◆ MATERIAL SHOWN ◆
"""

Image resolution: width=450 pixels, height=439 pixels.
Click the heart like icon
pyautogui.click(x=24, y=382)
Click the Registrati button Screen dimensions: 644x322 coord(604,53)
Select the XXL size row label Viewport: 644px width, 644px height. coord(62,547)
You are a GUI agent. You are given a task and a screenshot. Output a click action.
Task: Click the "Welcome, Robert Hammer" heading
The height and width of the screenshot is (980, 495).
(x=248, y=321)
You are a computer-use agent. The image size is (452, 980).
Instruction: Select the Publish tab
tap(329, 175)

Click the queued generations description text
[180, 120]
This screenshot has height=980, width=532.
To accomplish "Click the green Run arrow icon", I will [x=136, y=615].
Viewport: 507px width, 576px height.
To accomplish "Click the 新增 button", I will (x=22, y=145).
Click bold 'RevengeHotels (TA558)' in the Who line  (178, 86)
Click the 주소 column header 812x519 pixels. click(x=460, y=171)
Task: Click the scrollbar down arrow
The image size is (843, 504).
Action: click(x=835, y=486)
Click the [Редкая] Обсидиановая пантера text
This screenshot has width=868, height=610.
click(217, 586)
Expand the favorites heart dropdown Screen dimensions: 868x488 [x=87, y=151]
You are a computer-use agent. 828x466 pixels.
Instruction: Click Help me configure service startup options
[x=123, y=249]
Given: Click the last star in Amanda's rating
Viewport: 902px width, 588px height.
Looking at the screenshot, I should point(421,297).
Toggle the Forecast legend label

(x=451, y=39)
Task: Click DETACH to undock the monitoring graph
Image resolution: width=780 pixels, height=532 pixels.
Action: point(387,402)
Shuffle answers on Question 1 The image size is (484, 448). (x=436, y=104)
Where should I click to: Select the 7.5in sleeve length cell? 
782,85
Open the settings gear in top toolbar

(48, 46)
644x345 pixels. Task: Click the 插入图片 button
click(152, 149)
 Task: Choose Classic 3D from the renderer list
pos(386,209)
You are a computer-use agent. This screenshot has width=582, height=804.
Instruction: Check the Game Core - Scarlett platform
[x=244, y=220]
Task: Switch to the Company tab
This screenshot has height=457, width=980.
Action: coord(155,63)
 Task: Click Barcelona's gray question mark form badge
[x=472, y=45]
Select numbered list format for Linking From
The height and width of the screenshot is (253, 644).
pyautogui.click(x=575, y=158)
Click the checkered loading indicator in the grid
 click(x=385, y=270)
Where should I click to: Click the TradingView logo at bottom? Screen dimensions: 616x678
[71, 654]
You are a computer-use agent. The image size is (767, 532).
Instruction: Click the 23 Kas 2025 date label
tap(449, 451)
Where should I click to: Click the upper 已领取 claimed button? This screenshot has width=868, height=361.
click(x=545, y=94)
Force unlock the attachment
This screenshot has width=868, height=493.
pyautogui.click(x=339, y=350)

"""

◆ TRY IT ◆
Please return the entire listing, unchanged.

◆ RESULT FOR THIS TASK ◆
Image resolution: width=450 pixels, height=439 pixels.
Click the heart like icon
pyautogui.click(x=24, y=382)
Click the Registrati button Screen dimensions: 644x322 coord(604,53)
Select the XXL size row label Viewport: 644px width, 644px height. coord(62,547)
You are a GUI agent. You are given a task and a screenshot. Output a click action.
Task: Click the "Welcome, Robert Hammer" heading
The height and width of the screenshot is (980, 495).
(x=248, y=321)
You are a computer-use agent. The image size is (452, 980).
Instruction: Select the Publish tab
tap(329, 175)

Click the queued generations description text
[180, 120]
This screenshot has height=980, width=532.
To accomplish "Click the green Run arrow icon", I will [x=136, y=615].
Viewport: 507px width, 576px height.
To accomplish "Click the 新增 button", I will (x=22, y=145).
Click bold 'RevengeHotels (TA558)' in the Who line  (178, 86)
Click the 주소 column header 812x519 pixels. click(x=460, y=171)
Task: Click the scrollbar down arrow
The image size is (843, 504).
Action: click(x=835, y=486)
Click the [Редкая] Обсидиановая пантера text
This screenshot has width=868, height=610.
click(217, 586)
Expand the favorites heart dropdown Screen dimensions: 868x488 [x=87, y=151]
You are a computer-use agent. 828x466 pixels.
Instruction: Click Help me configure service startup options
[x=123, y=249]
Given: Click the last star in Amanda's rating
Viewport: 902px width, 588px height.
Looking at the screenshot, I should point(421,297).
Toggle the Forecast legend label

(x=451, y=39)
Task: Click DETACH to undock the monitoring graph
Image resolution: width=780 pixels, height=532 pixels.
Action: point(387,402)
Shuffle answers on Question 1 The image size is (484, 448). (x=436, y=104)
Where should I click to: Select the 7.5in sleeve length cell? 
782,85
Open the settings gear in top toolbar

(48, 46)
644x345 pixels. Task: Click the 插入图片 button
click(152, 149)
 Task: Choose Classic 3D from the renderer list
pos(386,209)
You are a computer-use agent. This screenshot has width=582, height=804.
Instruction: Check the Game Core - Scarlett platform
[x=244, y=220]
Task: Switch to the Company tab
This screenshot has height=457, width=980.
Action: coord(155,63)
 Task: Click Barcelona's gray question mark form badge
[x=472, y=45]
Select numbered list format for Linking From
The height and width of the screenshot is (253, 644).
pyautogui.click(x=575, y=158)
Click the checkered loading indicator in the grid
 click(x=385, y=270)
Where should I click to: Click the TradingView logo at bottom? Screen dimensions: 616x678
[71, 654]
You are a computer-use agent. The image size is (767, 532).
Instruction: Click the 23 Kas 2025 date label
tap(449, 451)
Where should I click to: Click the upper 已领取 claimed button? This screenshot has width=868, height=361.
click(x=545, y=94)
Force unlock the attachment
This screenshot has width=868, height=493.
pyautogui.click(x=339, y=350)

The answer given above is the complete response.